COVINGTON, Ga. — Edward Artis Standard was born and raised on the Salem Campground off Salem Road in Newton County. Standard grew up as one of nine children with him being the last one living.
He later graduated from Covington High School where he met his wife, Betty, during his senior year.
Less than a year after their high school graduation, Artis and Betty Standard were married Aug. 26, 1950. Currently, they happily reside in Covington after living in Oxford for a short while.
Standard considers this area “his home.”
While that is the case, Standard left home when he enlisted in the Navy shortly after his wedding to battle in the Korean War.
At 19 years old, Standard went to San Diego, California, for basic training. Then, he went to the war from 1951 to 1955.
For the first two years, Standard was assigned to the Commander Naval Forces for the Far East in Tokyo, Japan. Standard served as a cryptographer encoding and decoding top secret messages. The latter two years were spent on a ship named the U.S.S. Noble.
Aboard the U.S.S. Noble, Standard helped evacuate the Inchon Islands while Mrs. Standard was giving birth to their first born son back in San Diego.
Though it was a crazy scene most days during his service, Standard highlighted how he relished his time in the Navy.
“It was a privilege as far as I was concerned,” Standard said. “It was something I felt like I needed to do and I wanted to do. That’s the reason I joined.”
As a result of his service, Standard received multiple medals. Gov. Brian Kemp presented Standard a Certificate of Honor for his time in the Navy. One of the highest honors Standard received was the Ambassador for Peace medal the Republic of Korea awarded him.
Standard’s service continued his family legacy of being military members.
He had three older brothers who also served. One served in the Navy while the other two served in the Army during World War II.
According to Mrs. Standard, her husband holds his time in the Navy in high regard.
“He’s got a sign in the front yard that says ‘U.S. Veteran,’” Mrs. Standard said. “He buys shirts, he’s got a ring that’s a Navy ring.
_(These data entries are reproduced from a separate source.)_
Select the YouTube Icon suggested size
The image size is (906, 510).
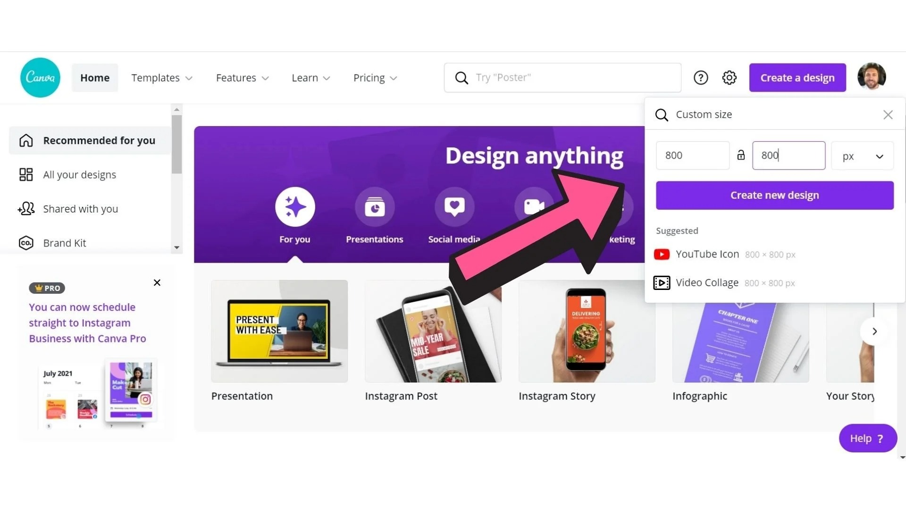point(707,254)
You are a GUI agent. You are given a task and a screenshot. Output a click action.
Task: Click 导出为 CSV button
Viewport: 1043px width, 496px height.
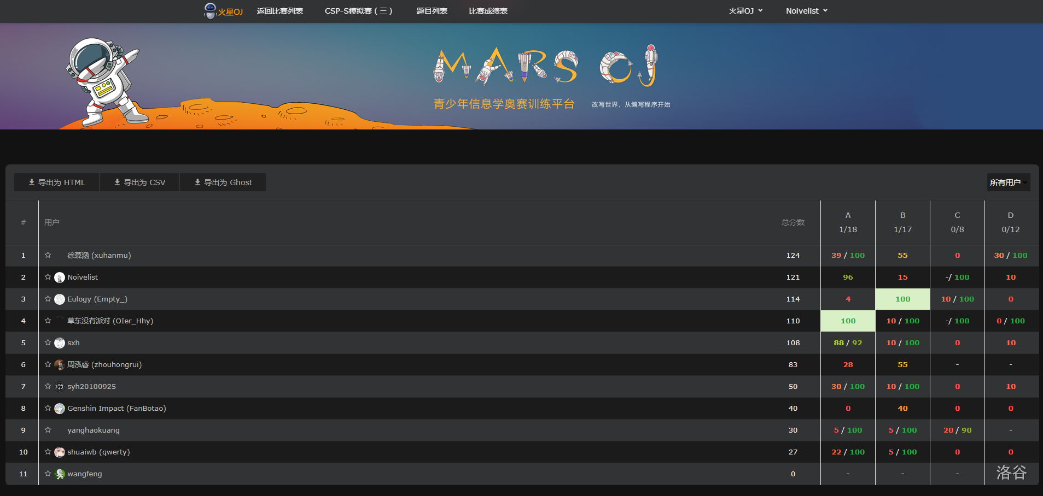[x=139, y=182]
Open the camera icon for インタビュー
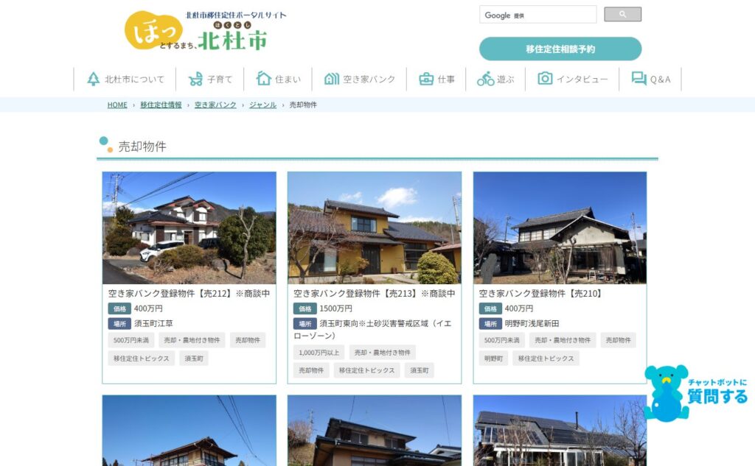 [x=545, y=78]
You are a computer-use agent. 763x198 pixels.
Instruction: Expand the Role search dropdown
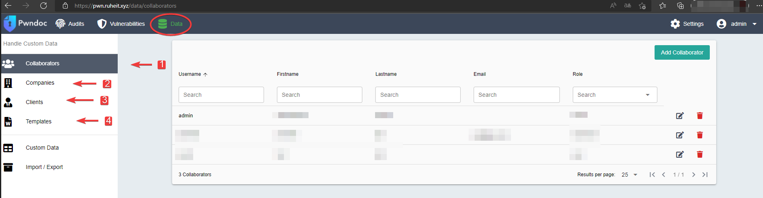[647, 95]
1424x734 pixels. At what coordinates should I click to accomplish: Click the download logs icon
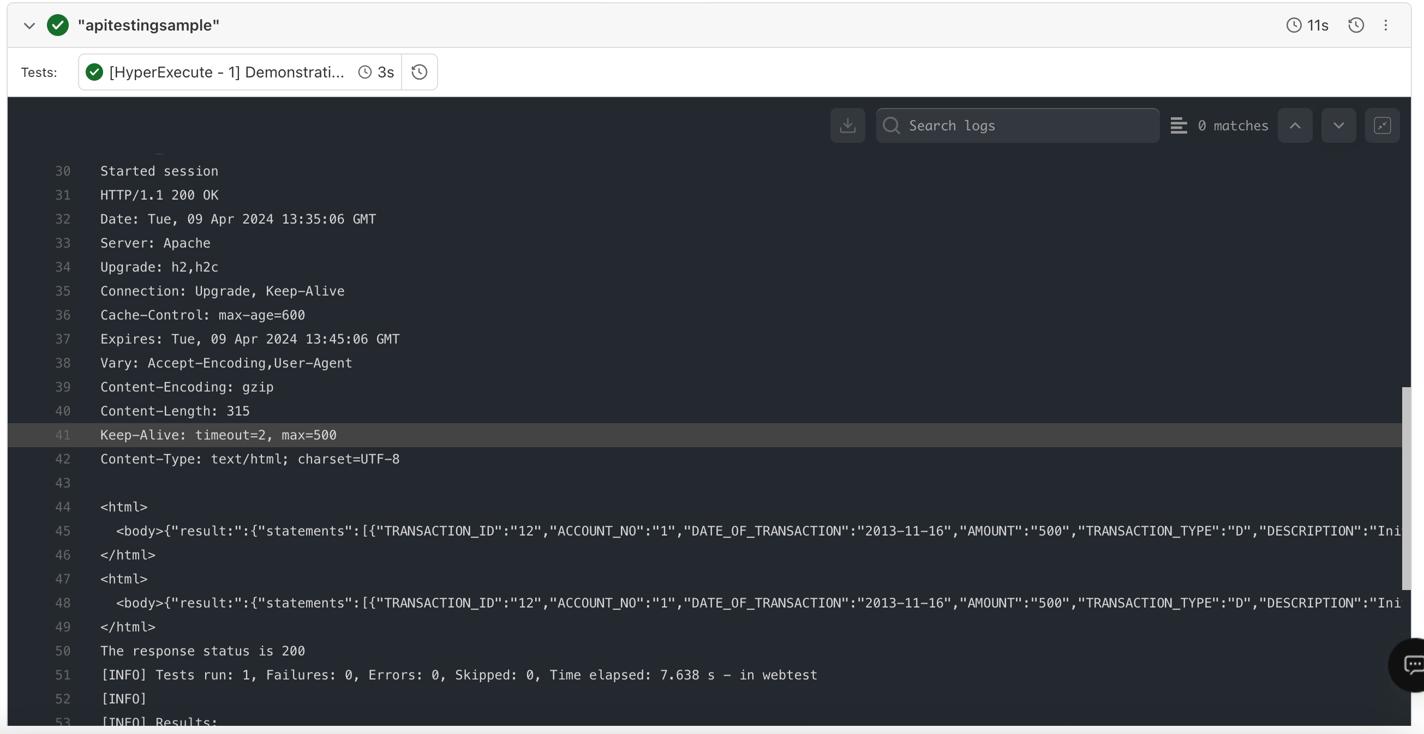pyautogui.click(x=847, y=124)
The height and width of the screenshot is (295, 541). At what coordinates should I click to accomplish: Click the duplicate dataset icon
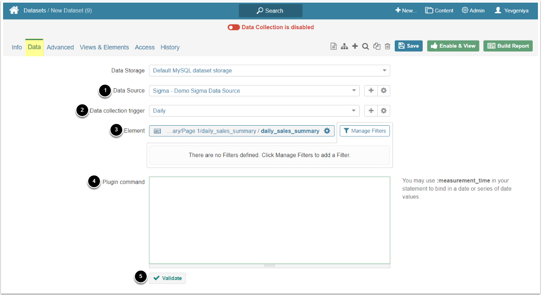click(x=377, y=46)
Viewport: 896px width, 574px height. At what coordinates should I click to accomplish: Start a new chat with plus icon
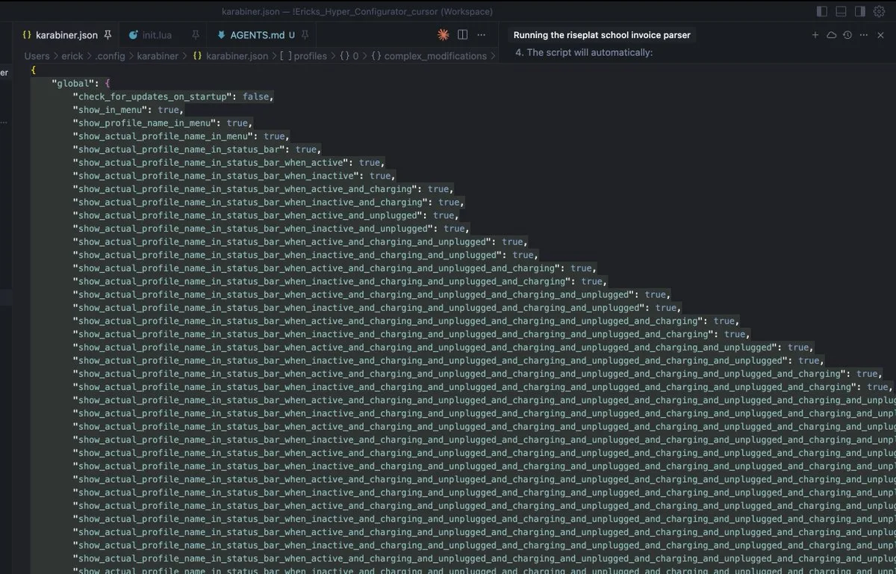coord(815,35)
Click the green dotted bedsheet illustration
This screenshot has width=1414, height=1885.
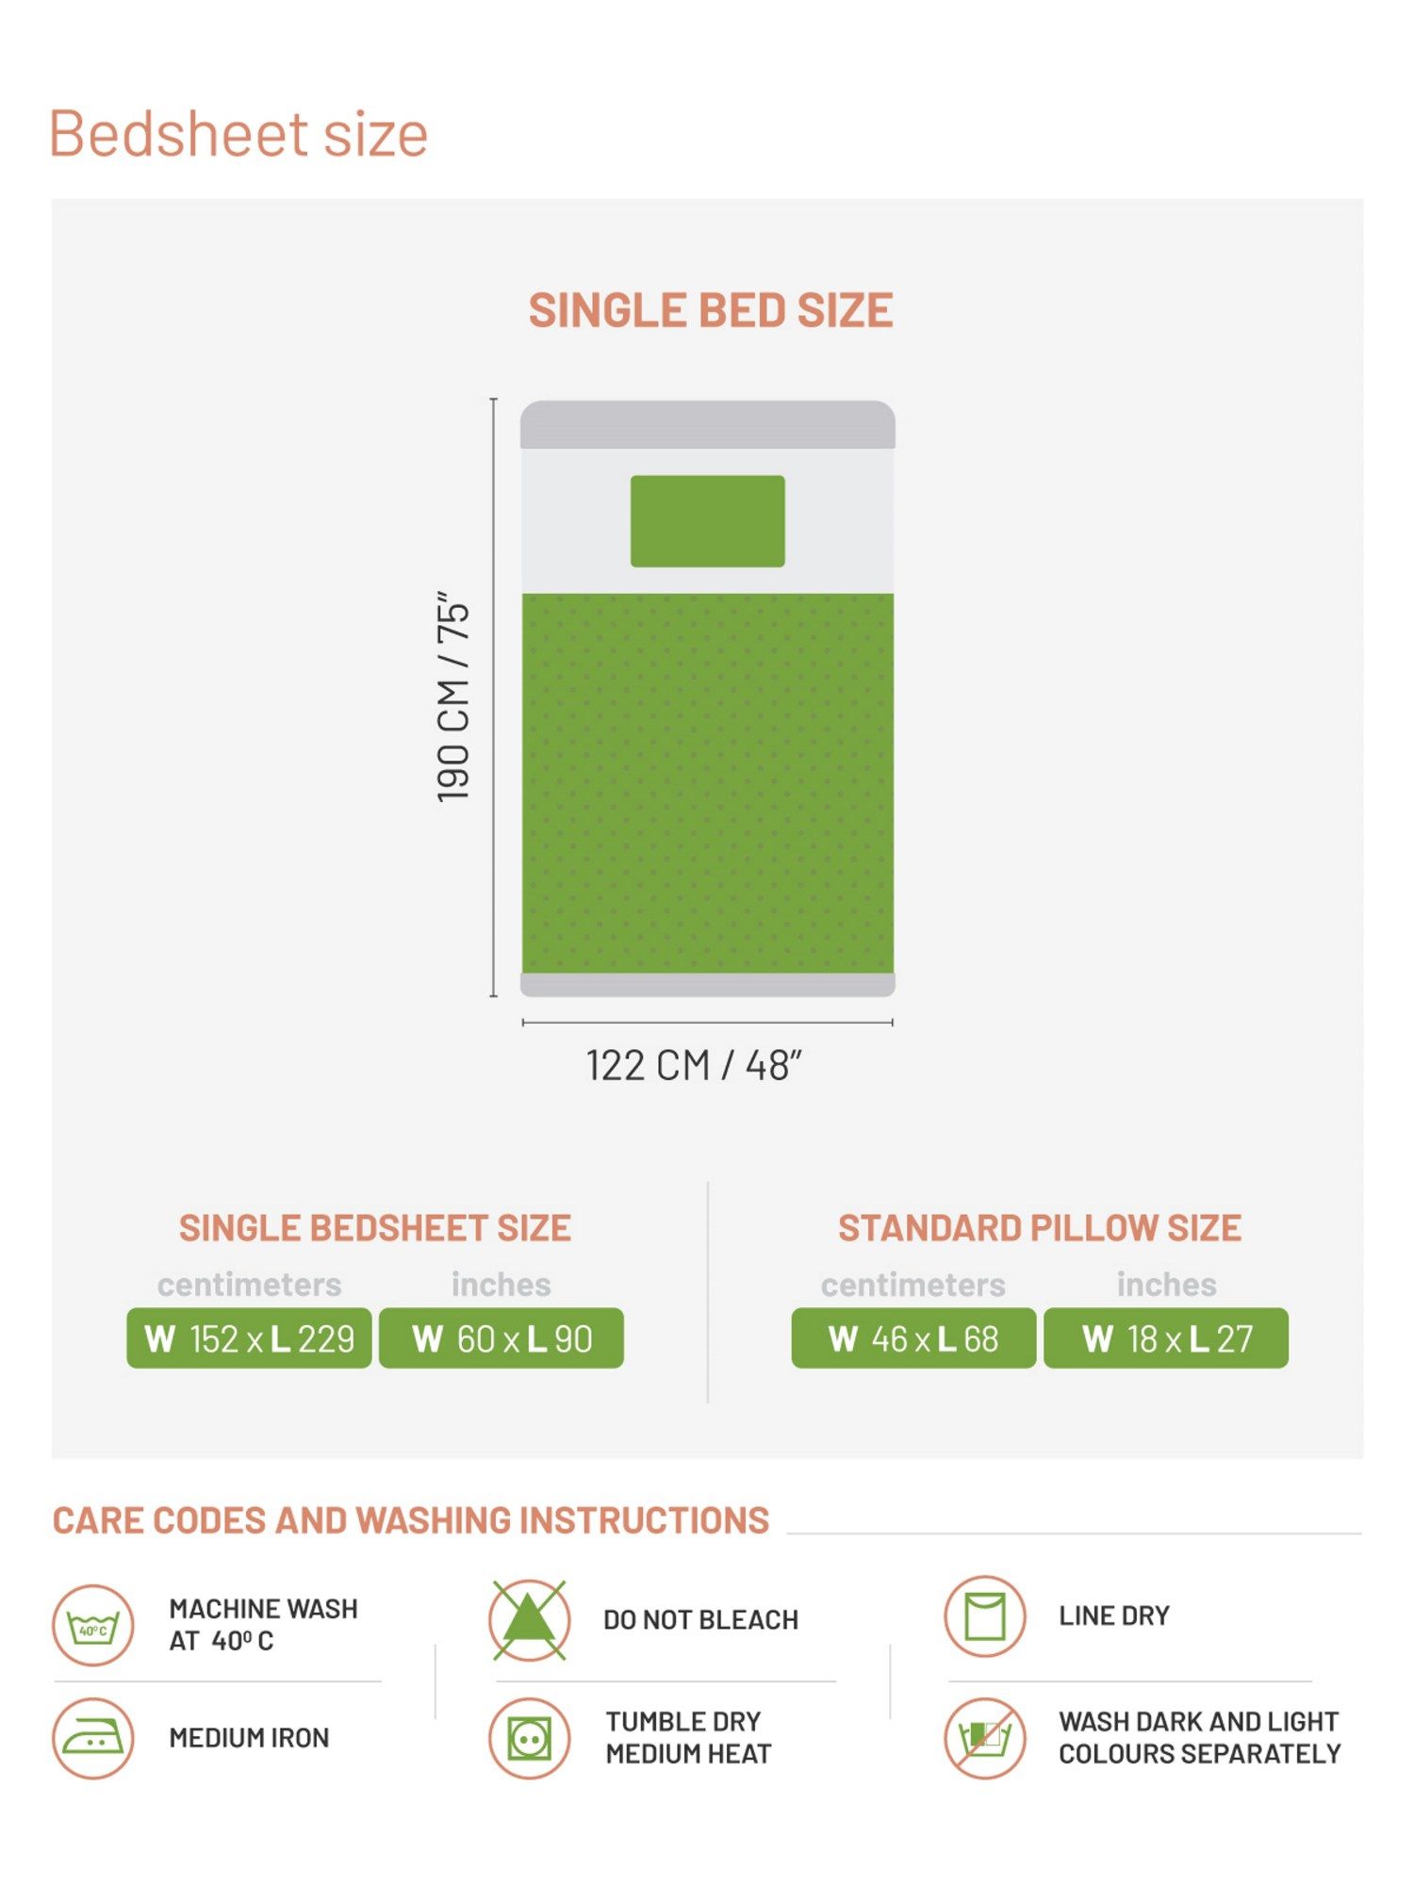tap(707, 782)
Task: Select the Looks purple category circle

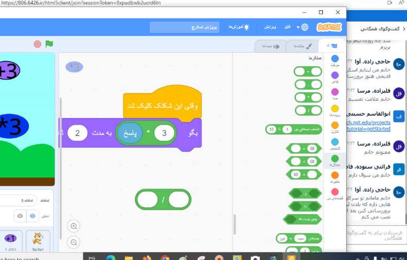Action: pyautogui.click(x=335, y=75)
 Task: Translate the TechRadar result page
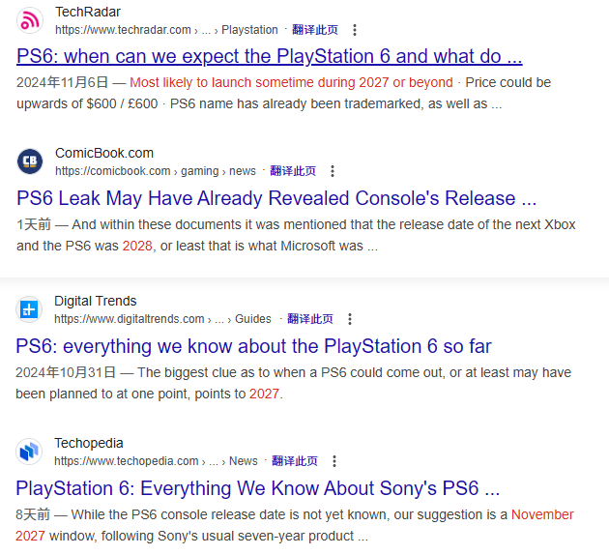(314, 30)
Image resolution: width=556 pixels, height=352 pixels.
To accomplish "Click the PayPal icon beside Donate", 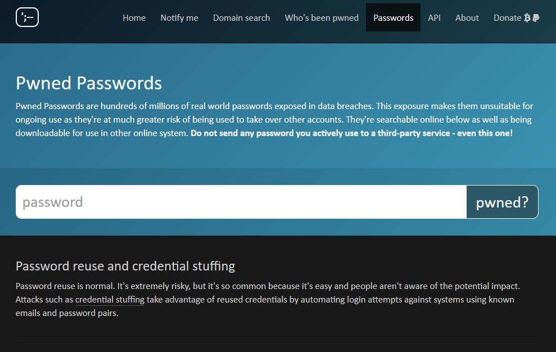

He’s very proud of being a veteran.”
Standard shares his pride with fellow servicemen that he stays in contact with to this day.
As a matter of fact, the Standards graduated high school with Harvey Black who joined the Navy with Standard himself.
Their relationship was close to Standard’s heart.
“We worked together and went to school together,” Standard recalled. “We stayed together the whole time over there.”
Additionally, Standard met people from Oklahoma and Kentucky. He actually stays in contact with the fellow serviceman from Kentucky. The Standards would meet with them once a year prior to the COVID-19 pandemic.
After being discharged from the military, Standard began working with the Southern Bell Company which later became AT&T.
Standard attributed his experience as a cryptographer to his career there.
Upon retirement, Standard became a lifetime Elk and joined the American Legion. He has also served for over 12 years on the planning and zoning committee for the City of Covington.
Mrs. Standard expressed her pride in her husband for all he’s done.
“He’s a person who gives of himself,” Betty Standard said. “So, that’s a big reason why he was in the Navy.”
Standard’s efforts, along with the thousands of others who served, helped in the Korean War.
The Korean War began on June 25, 1950 and lasted until July 27, 1953. And, while some experts say the conflict never officially ended, the United States signed the Korean Armistice Agreement that China and North Korea also signed. South Korea refused to sign so, therefore, the war was not deemed over.
When the US withdrew its troops from the Korean War, there were an estimated 40,000 soldiers who died and over 100,000 who were wounded.
Now, nearing his 90th birthday, Standard reflects on his time serving in the Korean War. During his time in service, Standard explored other parts of the world. According to him, that was a real eye opener and makes him more appreciative of his country and remains proud to have served it.
“I got to see a lot of the country,” Standard said. “I got to see how people in other parts of the world lived. And we got it made here in the United States compared to other places I’ve been to.”